● WHAT IS BEING ASKED:
Search the data below for the string "chart" and copy all lines where it shows up.

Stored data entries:
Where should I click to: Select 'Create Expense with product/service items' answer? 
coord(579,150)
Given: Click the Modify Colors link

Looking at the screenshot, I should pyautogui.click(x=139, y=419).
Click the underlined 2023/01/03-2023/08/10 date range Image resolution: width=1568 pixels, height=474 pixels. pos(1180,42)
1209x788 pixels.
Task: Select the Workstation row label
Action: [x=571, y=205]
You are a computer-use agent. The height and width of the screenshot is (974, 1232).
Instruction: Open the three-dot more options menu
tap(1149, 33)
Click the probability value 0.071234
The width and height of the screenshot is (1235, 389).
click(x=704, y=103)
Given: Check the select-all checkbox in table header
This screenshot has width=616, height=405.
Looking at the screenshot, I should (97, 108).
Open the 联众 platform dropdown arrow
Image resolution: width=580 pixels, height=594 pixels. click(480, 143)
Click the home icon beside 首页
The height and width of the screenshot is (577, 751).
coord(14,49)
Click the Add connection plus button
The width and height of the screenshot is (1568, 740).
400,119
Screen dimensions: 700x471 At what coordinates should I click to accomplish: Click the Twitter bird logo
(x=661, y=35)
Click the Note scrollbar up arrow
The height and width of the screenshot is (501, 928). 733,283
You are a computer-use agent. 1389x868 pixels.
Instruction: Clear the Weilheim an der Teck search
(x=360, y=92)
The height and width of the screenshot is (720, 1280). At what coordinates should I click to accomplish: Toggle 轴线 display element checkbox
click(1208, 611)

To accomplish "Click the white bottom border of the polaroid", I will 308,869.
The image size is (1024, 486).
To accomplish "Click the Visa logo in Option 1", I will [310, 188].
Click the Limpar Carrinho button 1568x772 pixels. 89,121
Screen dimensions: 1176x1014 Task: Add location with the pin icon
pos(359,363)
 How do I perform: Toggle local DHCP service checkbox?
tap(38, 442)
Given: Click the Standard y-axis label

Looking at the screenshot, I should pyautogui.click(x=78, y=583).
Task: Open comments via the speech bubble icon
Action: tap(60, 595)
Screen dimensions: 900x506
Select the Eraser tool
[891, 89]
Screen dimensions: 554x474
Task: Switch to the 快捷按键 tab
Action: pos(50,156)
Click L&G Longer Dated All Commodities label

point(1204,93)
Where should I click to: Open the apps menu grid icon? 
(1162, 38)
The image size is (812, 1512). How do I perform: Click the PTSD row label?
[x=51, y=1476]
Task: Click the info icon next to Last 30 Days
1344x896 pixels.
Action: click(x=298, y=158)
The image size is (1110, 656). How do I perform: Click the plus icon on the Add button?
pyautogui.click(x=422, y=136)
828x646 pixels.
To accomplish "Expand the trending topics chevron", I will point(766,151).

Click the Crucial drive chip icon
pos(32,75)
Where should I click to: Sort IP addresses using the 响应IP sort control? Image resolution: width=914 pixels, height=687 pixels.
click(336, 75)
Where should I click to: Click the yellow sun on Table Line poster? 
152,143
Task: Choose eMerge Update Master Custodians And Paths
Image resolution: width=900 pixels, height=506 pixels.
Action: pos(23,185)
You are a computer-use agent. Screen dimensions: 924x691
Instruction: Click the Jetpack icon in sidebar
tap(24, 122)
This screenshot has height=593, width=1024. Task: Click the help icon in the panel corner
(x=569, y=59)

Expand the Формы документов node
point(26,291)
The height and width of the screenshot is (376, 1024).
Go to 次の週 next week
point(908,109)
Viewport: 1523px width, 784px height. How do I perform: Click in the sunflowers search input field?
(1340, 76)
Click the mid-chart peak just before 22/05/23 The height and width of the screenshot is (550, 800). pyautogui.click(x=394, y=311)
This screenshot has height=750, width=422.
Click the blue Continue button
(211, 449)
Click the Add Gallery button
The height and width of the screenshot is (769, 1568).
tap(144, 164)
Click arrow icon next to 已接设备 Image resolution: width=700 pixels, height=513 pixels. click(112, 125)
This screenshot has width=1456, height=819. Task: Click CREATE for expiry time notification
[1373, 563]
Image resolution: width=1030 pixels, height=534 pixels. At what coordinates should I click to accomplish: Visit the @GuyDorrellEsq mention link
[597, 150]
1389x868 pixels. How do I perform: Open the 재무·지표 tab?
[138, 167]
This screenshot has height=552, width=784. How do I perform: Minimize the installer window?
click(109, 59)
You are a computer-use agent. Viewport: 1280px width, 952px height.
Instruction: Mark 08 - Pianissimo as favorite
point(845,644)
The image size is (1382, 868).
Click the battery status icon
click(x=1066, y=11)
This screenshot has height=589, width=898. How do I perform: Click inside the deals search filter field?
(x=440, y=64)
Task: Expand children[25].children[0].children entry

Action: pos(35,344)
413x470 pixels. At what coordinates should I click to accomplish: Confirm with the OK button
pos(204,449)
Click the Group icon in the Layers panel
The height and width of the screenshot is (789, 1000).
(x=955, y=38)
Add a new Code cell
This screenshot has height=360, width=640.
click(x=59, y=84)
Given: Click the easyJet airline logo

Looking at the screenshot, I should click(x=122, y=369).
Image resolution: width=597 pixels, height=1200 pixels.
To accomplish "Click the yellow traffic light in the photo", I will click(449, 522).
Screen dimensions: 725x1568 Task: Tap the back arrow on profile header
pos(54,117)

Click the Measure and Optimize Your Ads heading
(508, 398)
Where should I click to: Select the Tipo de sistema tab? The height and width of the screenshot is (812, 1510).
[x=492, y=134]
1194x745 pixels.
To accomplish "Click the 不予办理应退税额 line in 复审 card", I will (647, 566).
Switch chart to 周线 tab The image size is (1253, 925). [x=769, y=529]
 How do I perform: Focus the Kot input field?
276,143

● ANSWER TO THE EXERCISE:
Click the mid-chart peak just before 22/05/23 The height and width of the screenshot is (550, 800). pyautogui.click(x=394, y=311)
Switch chart to 周线 tab The image size is (1253, 925). [x=769, y=529]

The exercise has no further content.